Requirement:
Lines to return, exactly: from the line with "[Utószezon alatt is" to the line with "látnivalók (72, 1177)" in the entries below, both included.

Records supplied:

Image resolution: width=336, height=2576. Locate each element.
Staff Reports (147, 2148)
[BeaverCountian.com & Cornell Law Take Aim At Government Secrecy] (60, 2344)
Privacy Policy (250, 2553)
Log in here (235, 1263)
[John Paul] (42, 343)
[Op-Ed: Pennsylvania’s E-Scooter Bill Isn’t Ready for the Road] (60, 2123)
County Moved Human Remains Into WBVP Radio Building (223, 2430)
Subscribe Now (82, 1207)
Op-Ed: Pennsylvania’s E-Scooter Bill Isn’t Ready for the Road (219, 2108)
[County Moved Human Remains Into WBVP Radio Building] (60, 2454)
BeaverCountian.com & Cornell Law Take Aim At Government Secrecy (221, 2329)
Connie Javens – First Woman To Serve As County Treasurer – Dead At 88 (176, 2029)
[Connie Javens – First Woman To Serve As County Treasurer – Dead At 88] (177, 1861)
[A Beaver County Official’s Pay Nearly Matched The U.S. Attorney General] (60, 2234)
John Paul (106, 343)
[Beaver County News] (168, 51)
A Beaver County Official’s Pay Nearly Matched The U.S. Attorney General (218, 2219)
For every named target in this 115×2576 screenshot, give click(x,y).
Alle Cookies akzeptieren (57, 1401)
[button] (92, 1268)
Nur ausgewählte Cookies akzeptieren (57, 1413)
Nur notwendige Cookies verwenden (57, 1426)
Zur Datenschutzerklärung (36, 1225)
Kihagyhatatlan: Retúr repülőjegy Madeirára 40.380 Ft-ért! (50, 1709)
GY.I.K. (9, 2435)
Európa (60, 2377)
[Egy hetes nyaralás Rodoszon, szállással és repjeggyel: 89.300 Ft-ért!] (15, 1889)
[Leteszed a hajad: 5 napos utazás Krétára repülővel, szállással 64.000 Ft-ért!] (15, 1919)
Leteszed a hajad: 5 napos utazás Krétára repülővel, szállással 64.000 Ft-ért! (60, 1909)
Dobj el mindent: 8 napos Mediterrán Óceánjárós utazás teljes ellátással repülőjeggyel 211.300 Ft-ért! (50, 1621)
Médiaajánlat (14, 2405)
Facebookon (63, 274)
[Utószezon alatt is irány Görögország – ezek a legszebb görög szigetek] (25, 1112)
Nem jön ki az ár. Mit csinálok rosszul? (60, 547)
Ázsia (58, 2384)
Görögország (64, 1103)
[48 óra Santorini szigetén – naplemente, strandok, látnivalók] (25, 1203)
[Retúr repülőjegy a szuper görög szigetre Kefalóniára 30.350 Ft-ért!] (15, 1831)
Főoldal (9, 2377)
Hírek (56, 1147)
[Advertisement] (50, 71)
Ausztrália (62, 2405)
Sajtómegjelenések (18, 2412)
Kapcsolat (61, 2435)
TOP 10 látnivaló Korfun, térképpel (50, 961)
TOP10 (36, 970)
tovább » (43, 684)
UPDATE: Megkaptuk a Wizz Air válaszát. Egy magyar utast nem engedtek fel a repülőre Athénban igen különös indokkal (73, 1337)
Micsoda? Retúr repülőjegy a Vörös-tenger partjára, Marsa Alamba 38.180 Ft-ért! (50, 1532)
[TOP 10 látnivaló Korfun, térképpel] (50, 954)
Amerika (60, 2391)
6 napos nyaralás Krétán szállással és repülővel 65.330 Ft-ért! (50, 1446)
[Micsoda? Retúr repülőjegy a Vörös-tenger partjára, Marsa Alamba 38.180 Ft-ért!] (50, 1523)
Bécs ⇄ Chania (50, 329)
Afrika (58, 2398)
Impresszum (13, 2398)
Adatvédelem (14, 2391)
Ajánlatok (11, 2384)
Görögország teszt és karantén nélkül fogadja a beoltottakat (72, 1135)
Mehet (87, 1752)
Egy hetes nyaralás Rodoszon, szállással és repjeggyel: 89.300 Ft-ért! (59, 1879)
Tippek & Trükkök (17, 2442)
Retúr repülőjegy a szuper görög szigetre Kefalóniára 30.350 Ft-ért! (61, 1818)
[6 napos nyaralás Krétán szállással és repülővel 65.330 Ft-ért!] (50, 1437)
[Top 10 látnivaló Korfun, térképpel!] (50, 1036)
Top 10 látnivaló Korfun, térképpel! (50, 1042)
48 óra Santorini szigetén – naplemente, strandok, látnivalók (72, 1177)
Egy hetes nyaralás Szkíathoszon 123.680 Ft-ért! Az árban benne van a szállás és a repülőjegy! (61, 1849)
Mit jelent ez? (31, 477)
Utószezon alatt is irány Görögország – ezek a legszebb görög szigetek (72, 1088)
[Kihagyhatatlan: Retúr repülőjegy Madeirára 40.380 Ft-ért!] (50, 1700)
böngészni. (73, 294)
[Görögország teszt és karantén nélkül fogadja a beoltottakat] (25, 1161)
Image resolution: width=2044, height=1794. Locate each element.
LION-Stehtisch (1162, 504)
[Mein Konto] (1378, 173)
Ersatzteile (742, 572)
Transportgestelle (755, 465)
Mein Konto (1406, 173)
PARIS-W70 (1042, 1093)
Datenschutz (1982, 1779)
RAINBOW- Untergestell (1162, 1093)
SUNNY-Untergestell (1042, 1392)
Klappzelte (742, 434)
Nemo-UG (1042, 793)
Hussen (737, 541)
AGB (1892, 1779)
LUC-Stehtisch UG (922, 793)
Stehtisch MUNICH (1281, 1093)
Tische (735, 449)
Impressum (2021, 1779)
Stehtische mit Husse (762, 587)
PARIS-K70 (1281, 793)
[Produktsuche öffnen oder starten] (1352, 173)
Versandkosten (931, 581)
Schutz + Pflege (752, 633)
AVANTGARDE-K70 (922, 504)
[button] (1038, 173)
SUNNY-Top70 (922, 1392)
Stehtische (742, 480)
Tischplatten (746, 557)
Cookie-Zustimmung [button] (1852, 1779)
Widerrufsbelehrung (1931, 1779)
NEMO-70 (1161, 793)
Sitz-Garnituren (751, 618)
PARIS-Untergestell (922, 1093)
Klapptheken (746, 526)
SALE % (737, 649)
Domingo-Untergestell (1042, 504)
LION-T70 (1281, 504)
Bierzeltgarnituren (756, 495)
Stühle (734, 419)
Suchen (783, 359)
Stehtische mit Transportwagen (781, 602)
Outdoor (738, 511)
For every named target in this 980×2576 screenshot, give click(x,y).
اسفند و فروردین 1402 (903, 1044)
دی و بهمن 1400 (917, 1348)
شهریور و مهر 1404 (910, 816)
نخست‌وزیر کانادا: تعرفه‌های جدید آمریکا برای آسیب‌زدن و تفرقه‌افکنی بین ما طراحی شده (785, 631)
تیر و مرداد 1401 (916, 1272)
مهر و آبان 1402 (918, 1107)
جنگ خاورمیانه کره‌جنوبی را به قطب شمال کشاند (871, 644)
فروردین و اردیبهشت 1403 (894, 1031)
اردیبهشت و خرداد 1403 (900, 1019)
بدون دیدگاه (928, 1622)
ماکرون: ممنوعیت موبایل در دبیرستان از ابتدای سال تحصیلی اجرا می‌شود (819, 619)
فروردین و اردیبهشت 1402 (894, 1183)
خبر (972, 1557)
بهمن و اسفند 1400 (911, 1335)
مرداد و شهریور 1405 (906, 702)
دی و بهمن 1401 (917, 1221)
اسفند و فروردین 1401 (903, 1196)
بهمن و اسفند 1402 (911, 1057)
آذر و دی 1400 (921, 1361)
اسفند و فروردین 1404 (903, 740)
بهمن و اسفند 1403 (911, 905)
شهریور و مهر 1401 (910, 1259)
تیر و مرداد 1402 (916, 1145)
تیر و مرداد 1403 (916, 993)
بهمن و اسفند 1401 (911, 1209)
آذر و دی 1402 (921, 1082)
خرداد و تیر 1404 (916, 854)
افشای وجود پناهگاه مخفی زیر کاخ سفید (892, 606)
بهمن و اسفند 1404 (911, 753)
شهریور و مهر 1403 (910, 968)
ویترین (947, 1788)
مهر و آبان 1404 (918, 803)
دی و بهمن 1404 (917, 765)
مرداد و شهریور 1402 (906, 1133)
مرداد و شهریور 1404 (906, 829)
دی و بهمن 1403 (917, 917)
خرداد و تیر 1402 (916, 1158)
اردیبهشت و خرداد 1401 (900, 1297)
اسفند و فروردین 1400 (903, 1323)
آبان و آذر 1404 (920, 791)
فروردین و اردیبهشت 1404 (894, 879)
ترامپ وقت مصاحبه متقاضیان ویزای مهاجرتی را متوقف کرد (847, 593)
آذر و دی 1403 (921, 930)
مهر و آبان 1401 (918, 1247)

Finished exercise:
[Utószezon alatt is irány Görögország – ezek a legszebb görög szigetek] (25, 1112)
Nem jön ki az ár. Mit csinálok rosszul? (60, 547)
Ázsia (58, 2384)
Görögország (64, 1103)
[48 óra Santorini szigetén – naplemente, strandok, látnivalók] (25, 1203)
[Retúr repülőjegy a szuper görög szigetre Kefalóniára 30.350 Ft-ért!] (15, 1831)
Főoldal (9, 2377)
Hírek (56, 1147)
[Advertisement] (50, 71)
Ausztrália (62, 2405)
Sajtómegjelenések (18, 2412)
Kapcsolat (61, 2435)
TOP 10 látnivaló Korfun, térképpel (50, 961)
TOP10 (36, 970)
tovább » (43, 684)
UPDATE: Megkaptuk a Wizz Air válaszát. Egy magyar utast nem engedtek fel a repülőre Athénban igen különös indokkal (73, 1337)
Micsoda? Retúr repülőjegy a Vörös-tenger partjára, Marsa Alamba 38.180 Ft-ért! (50, 1532)
[TOP 10 látnivaló Korfun, térképpel] (50, 954)
Amerika (60, 2391)
6 napos nyaralás Krétán szállással és repülővel 65.330 Ft-ért! (50, 1446)
[Micsoda? Retúr repülőjegy a Vörös-tenger partjára, Marsa Alamba 38.180 Ft-ért!] (50, 1523)
Bécs ⇄ Chania (50, 329)
Afrika (58, 2398)
Impresszum (13, 2398)
Adatvédelem (14, 2391)
Ajánlatok (11, 2384)
Görögország teszt és karantén nélkül fogadja a beoltottakat (72, 1135)
Mehet (87, 1752)
Egy hetes nyaralás Rodoszon, szállással és repjeggyel: 89.300 Ft-ért! (59, 1879)
Tippek & Trükkök (17, 2442)
Retúr repülőjegy a szuper görög szigetre Kefalóniára 30.350 Ft-ért! (61, 1818)
[6 napos nyaralás Krétán szállással és repülővel 65.330 Ft-ért!] (50, 1437)
[Top 10 látnivaló Korfun, térképpel!] (50, 1036)
Top 10 látnivaló Korfun, térképpel! (50, 1042)
48 óra Santorini szigetén – naplemente, strandok, látnivalók (72, 1177)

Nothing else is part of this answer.